Document text

■ ■ ■ ■ ■ ■ ■

Currently, the role of the DHTKD1 gene is still under study. It was demonstrated that it contributes to ATP production by degrading L-lysine, L-hydroxylysine, and L-tryptophan in the mitochondria within the Krebs cycle and reducing reactive oxygen species such as H2O222-24. In addition, it has been associated with conditions such as CMT2Q, AMOXAD, metabolic disorders, neurological abnormalities, and eosinophilic esophagitis25,26.
The pathophysiology related to the mutation in DHTKD1 is not yet clear, but it is proposed that the levels of 2-ketoadipic acid (2-KAA) and 2-aminoadipic acid (2-AAA) increase. These high levels stimulate the biosynthesis and release of insulin, and subsequently the abnormal transcription of myelin protein zero (MPZ) in Schwann cells via early growth response 2 (Egr2), thus generating damage to the myelin structure and axonal degeneration. In other words, altered function of the DHTKD1 gene causes CMT2Q by dysregulation of MPZ mRNA expression18.
Together, alterations in the DHTKD1 gene generate a decrease in ATP production, limiting the energy available for cellular functions. They also alter the biosynthesis and maintenance of mitochondria, unbalancing intracytoplasmic oxidizing agents and antioxidants, and increase the release of amino acid metabolites such as 2-KAA and 2-AAA, affecting MPZ mRNA expression.

■ ■ ■ ■ ■ ■ ■

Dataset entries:

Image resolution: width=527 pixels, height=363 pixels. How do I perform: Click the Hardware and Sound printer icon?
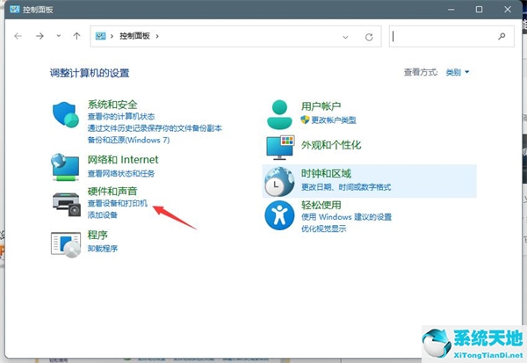pos(66,202)
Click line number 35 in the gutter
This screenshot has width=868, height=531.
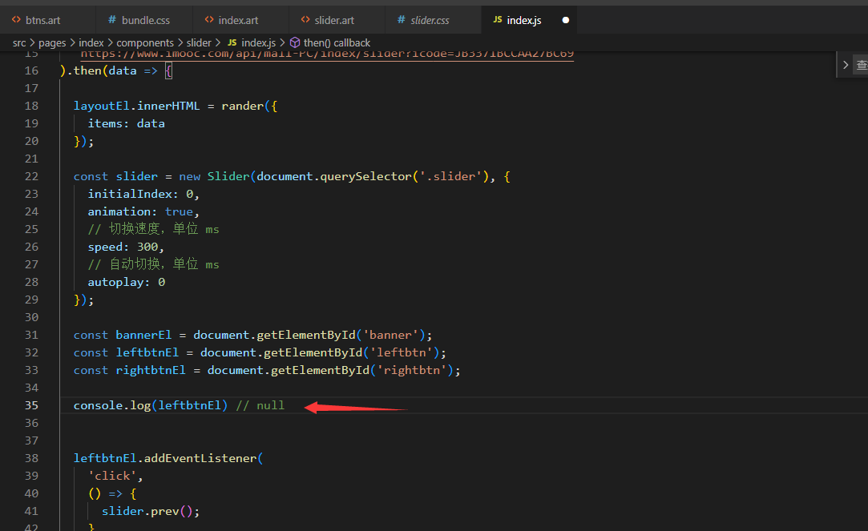click(x=31, y=405)
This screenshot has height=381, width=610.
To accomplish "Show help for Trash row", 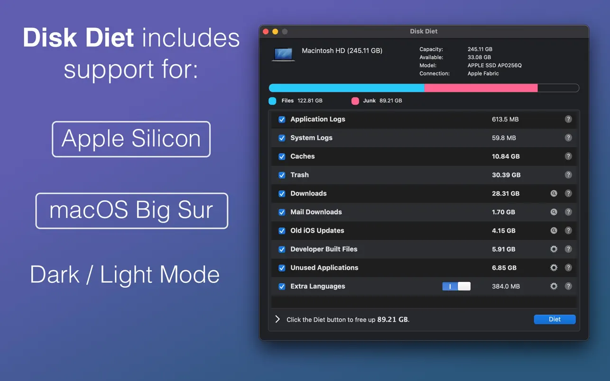I will [568, 175].
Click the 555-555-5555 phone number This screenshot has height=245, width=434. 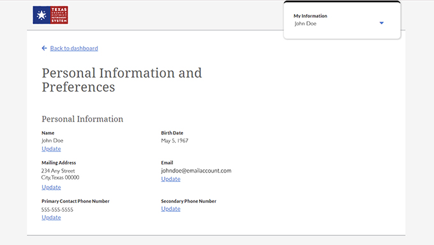point(57,210)
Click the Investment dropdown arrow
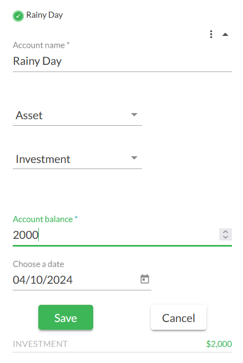Screen dimensions: 243x363 134,158
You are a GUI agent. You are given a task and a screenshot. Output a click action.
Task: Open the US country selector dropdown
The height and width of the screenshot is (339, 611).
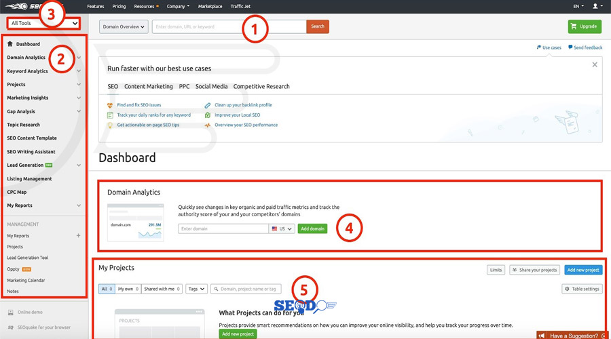(x=282, y=229)
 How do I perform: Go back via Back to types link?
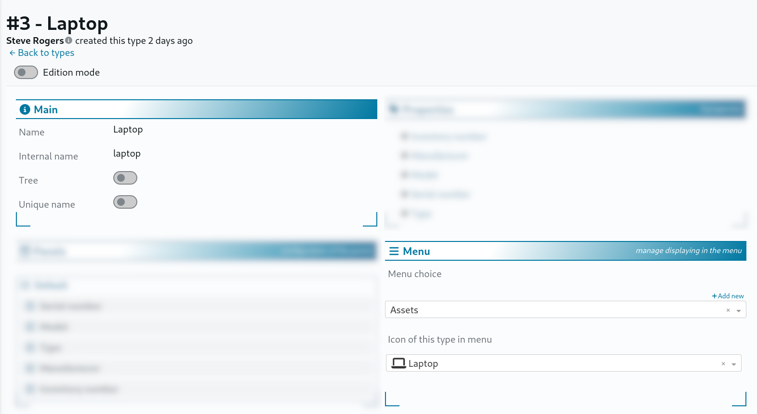[x=46, y=53]
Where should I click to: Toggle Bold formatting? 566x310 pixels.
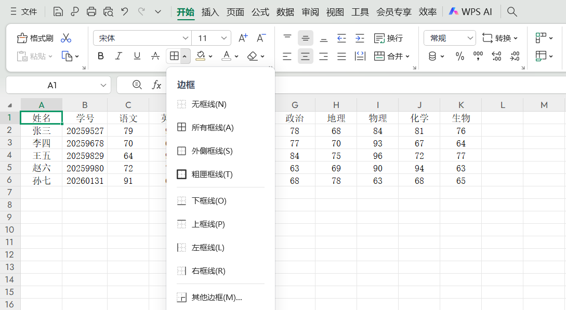[101, 56]
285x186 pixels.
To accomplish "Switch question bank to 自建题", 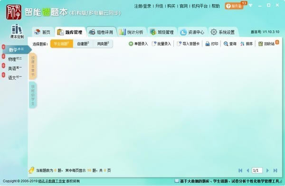I will pos(83,44).
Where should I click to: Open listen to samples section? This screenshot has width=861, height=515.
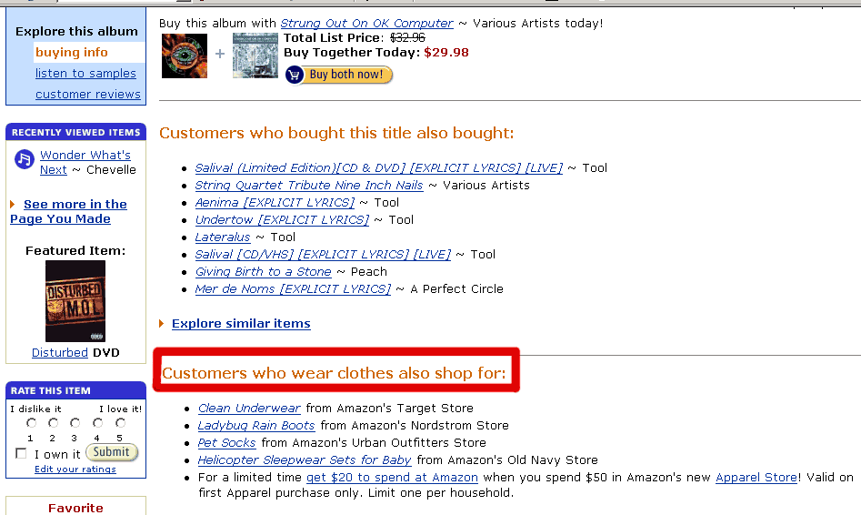click(85, 73)
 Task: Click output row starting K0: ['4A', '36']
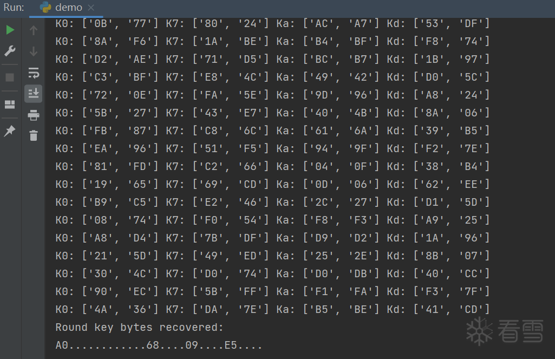click(272, 310)
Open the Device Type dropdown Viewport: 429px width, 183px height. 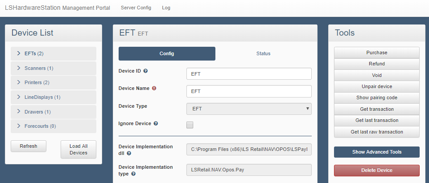pos(249,109)
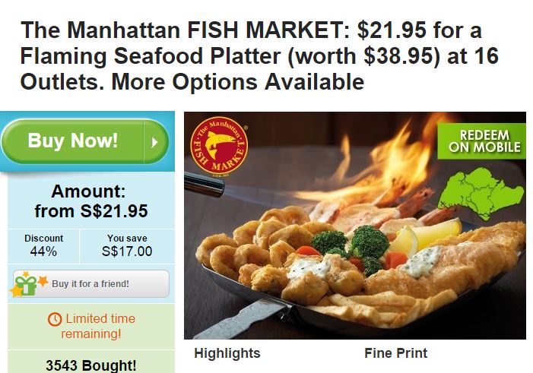Click the gift box icon
The image size is (533, 373).
tap(26, 284)
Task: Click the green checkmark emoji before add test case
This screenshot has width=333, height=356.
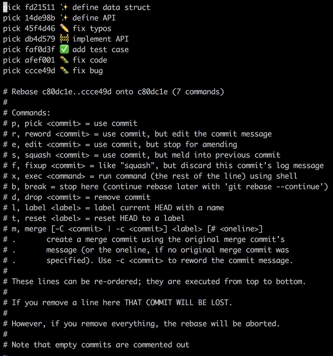Action: [x=64, y=50]
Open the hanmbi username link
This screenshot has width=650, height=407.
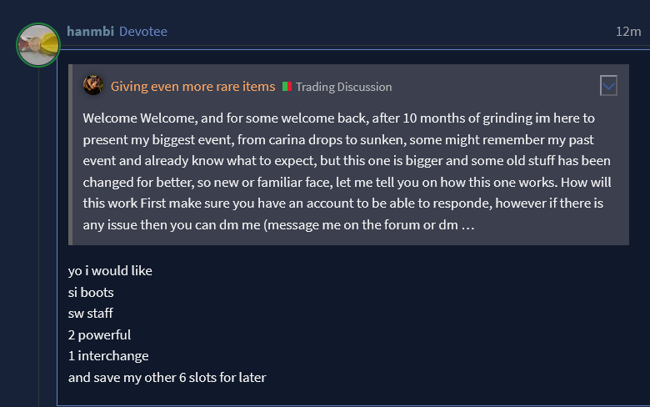click(90, 31)
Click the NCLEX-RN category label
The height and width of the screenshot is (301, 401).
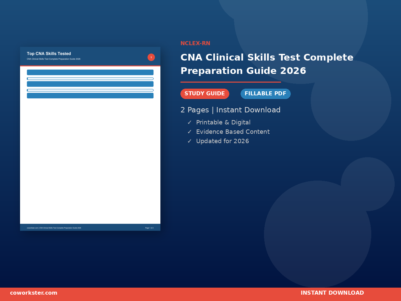coord(195,43)
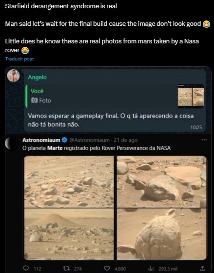214x273 pixels.
Task: Click the Angelo sender name
Action: [37, 77]
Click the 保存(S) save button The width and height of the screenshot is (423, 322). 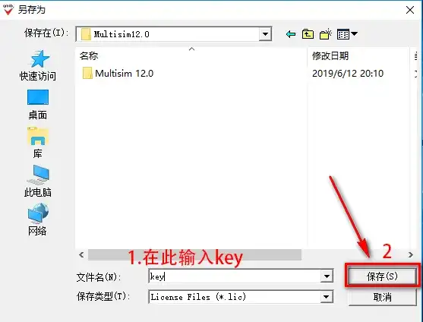(382, 276)
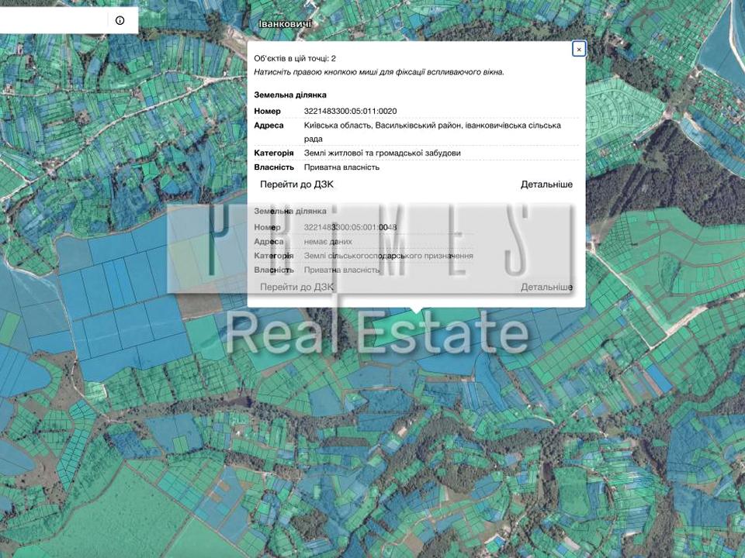This screenshot has width=745, height=558.
Task: Click the first 'Земельна ділянка' heading
Action: [290, 95]
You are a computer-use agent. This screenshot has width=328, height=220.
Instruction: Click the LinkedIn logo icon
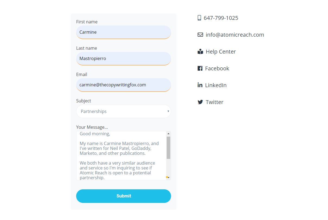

■ ■ ■ ■ ■ ■ ■

Task instructions
1. Answer these questions using the DHTKD1 text:
(a) Which three amino acids does the DHTKD1 gene degrade in the mitochondria?
(b) In which cells does the abnormal transcription of myelin protein zero (MPZ) occur?
(c) What does the decrease in ATP production limit?
2. Copy the DHTKD1 text word for word, starting at "Together, alterations in" and ending at "MPZ mRNA expression.".

Answers by item number
1.
(a) L-lysine, L-hydroxylysine, and L-tryptophan.
(b) Schwann cells.
(c) The energy available for cellular functions.

2.
Together, alterations in the DHTKD1 gene generate a decrease in ATP production, limiting the energy available for cellular functions. They also alter the biosynthesis and maintenance of mitochondria, unbalancing intracytoplasmic oxidizing agents and antioxidants, and increase the release of amino acid metabolites such as 2-KAA and 2-AAA, affecting MPZ mRNA expression.